TASK:
Search the records below for the word "each" and show every line where it occurs.

GIVEN RECORDS:
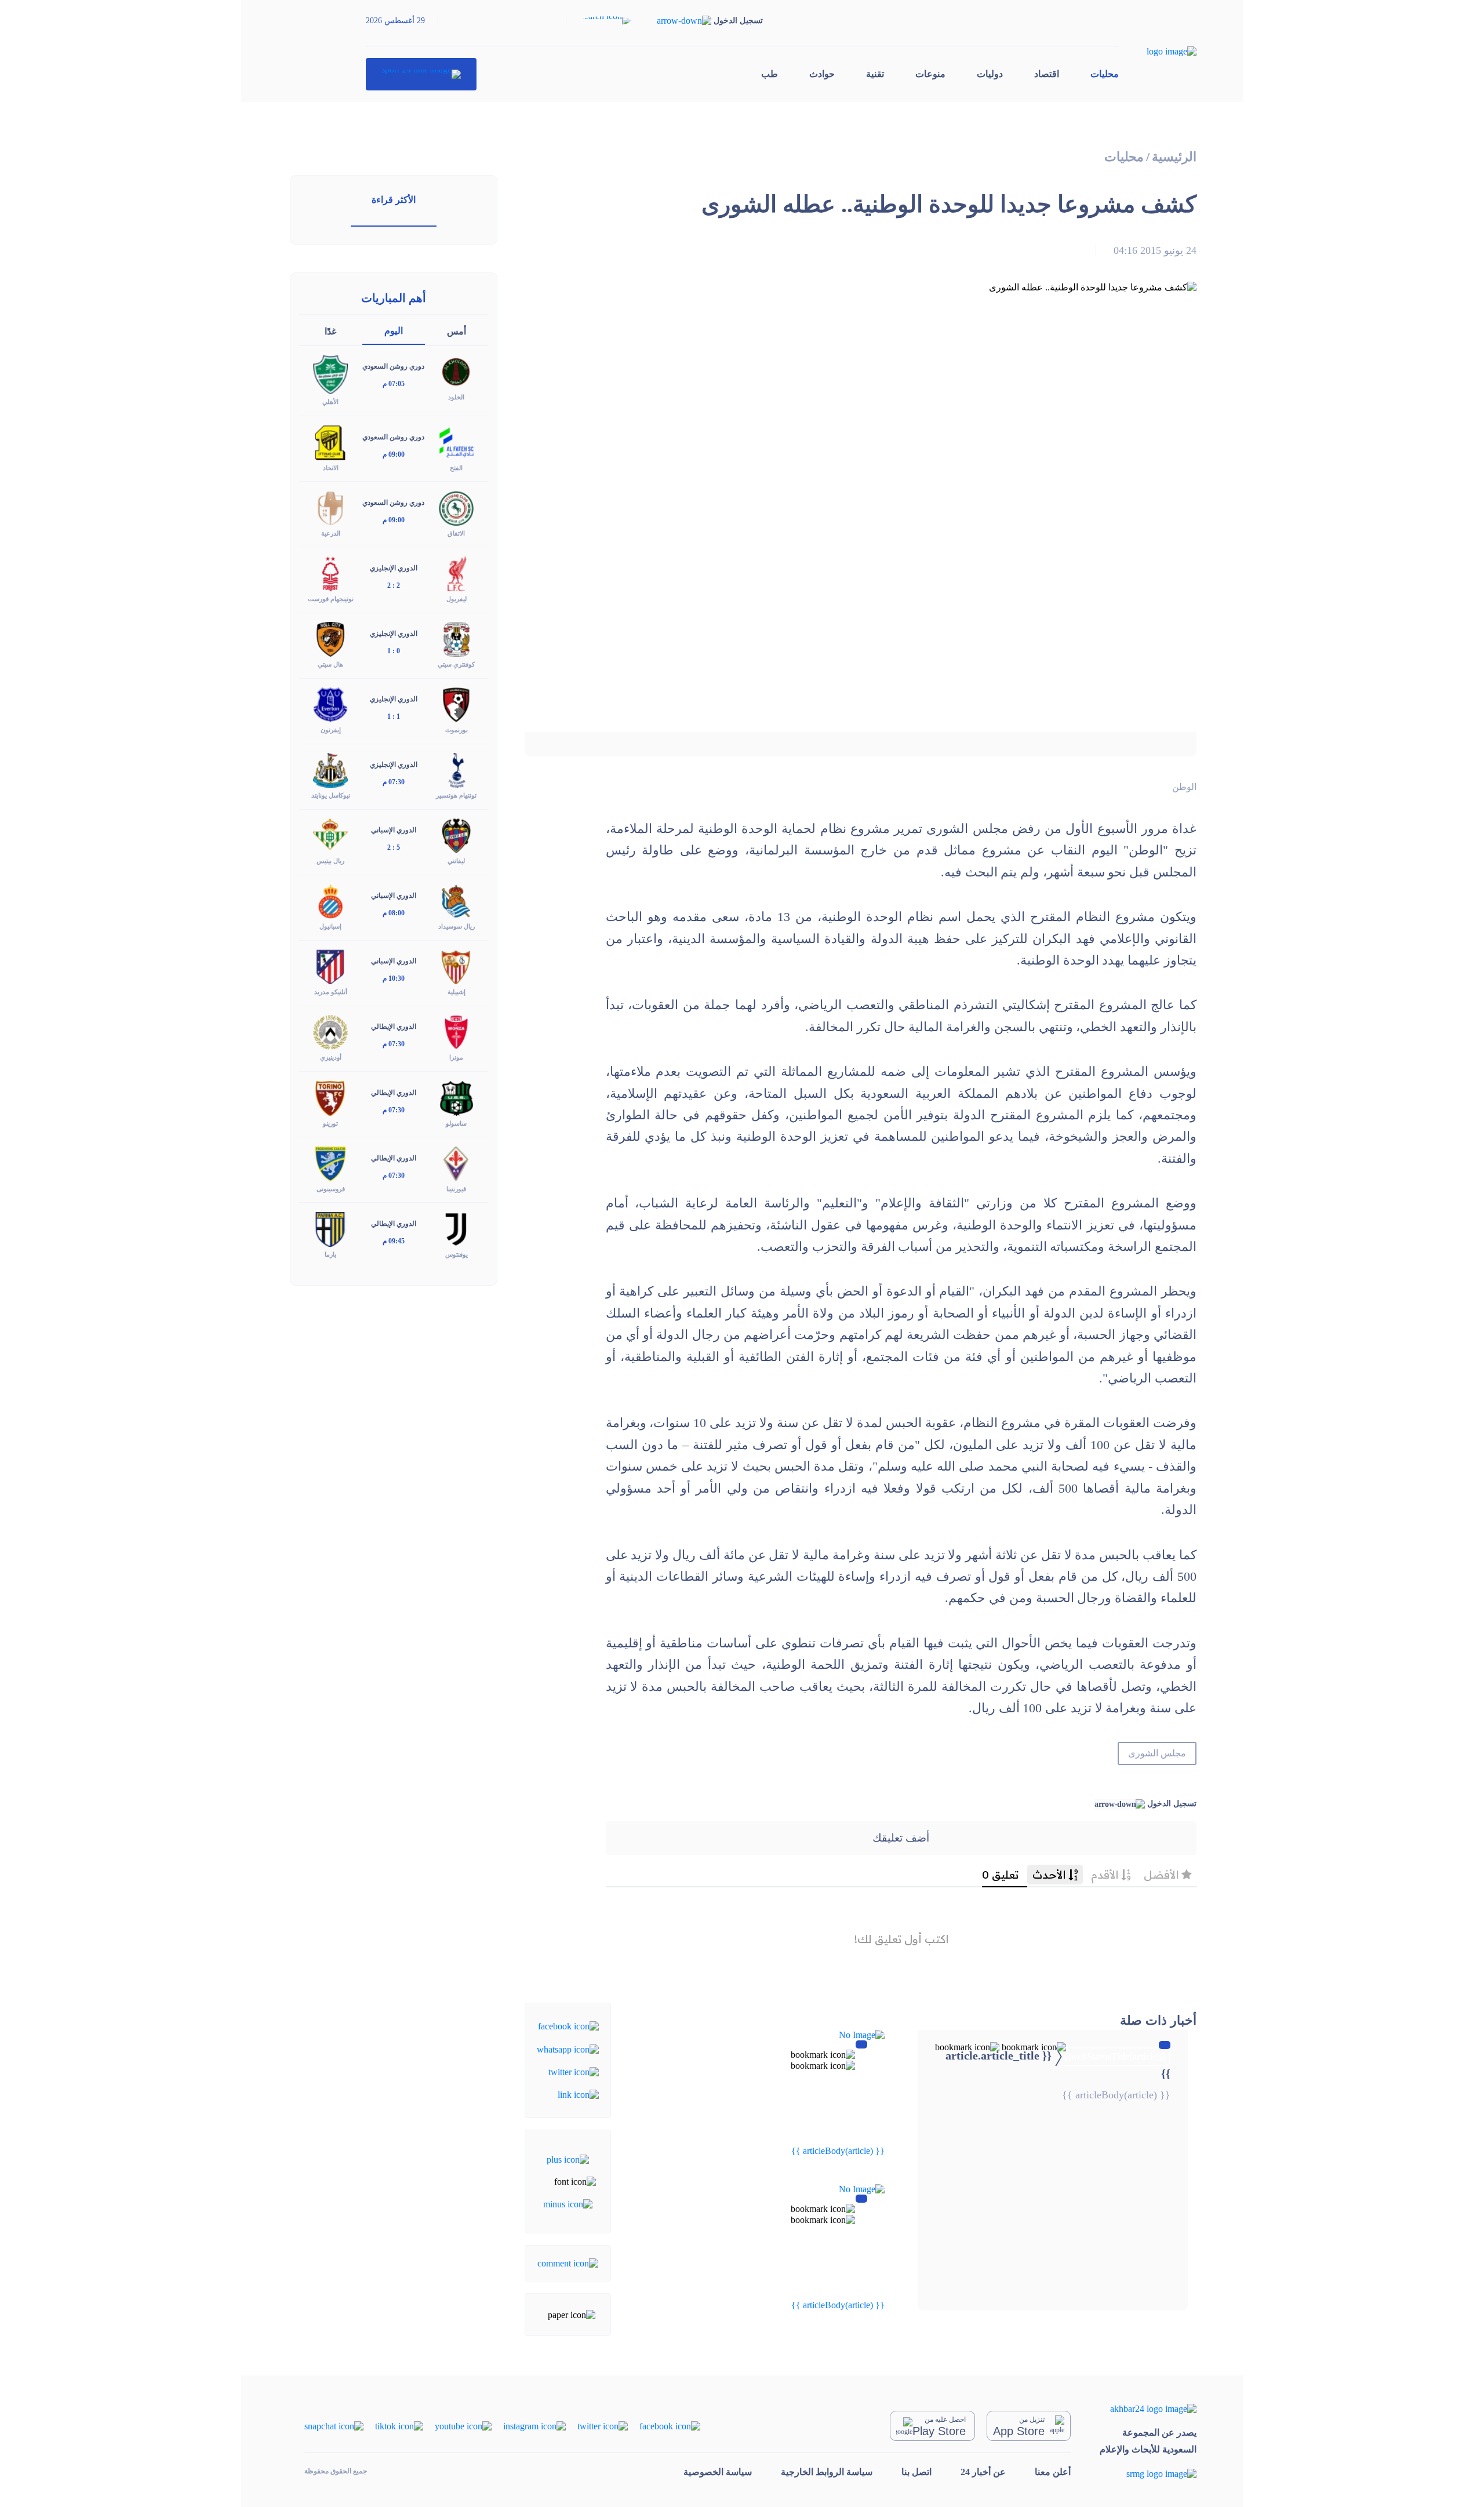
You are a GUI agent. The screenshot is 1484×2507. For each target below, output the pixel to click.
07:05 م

==

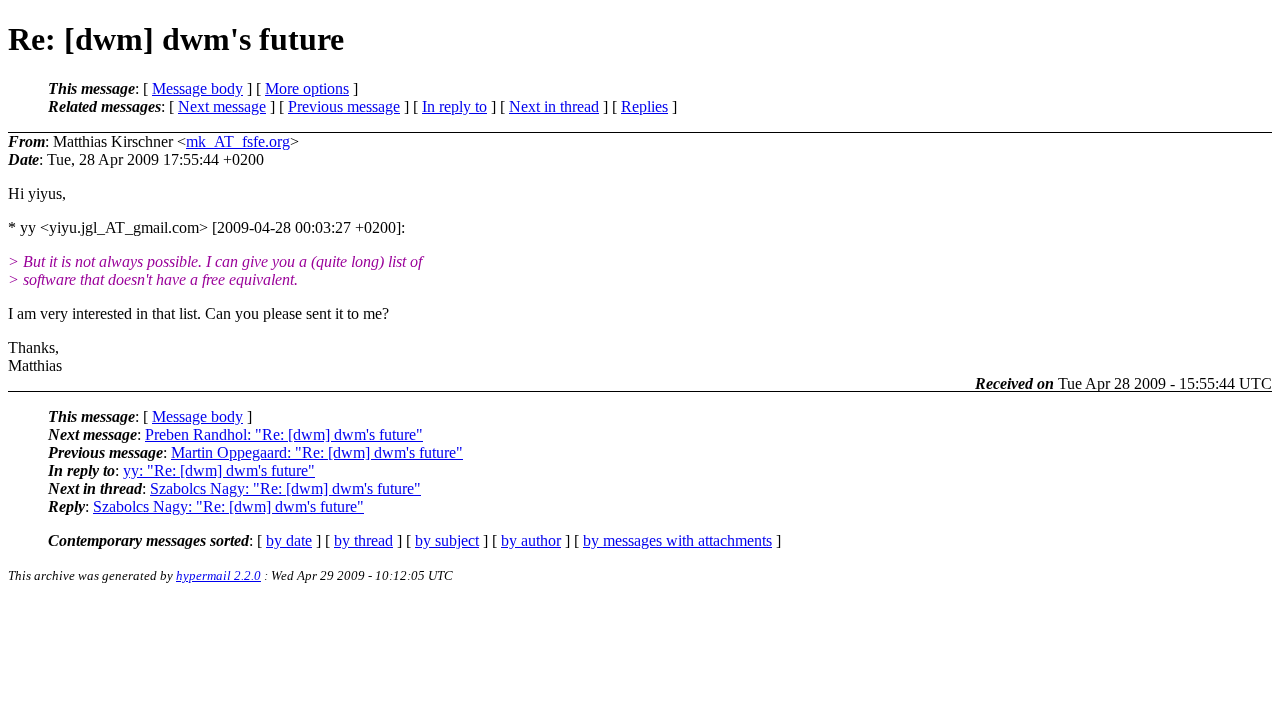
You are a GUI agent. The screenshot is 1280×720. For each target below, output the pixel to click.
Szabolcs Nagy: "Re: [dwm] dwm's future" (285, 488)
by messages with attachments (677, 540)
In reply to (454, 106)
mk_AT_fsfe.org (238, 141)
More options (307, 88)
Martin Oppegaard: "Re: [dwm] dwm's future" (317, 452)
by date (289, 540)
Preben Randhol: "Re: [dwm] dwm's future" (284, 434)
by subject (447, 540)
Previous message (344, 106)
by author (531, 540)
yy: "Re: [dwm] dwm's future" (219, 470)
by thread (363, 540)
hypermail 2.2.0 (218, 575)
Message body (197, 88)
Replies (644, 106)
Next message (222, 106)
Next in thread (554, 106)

TASK ANSWER:
You are a GUI agent. The screenshot is 1484×2507. For each target below, output the pixel to click.
You are a GUI agent. The screenshot is 1280×720. For each target below, output the pixel to click.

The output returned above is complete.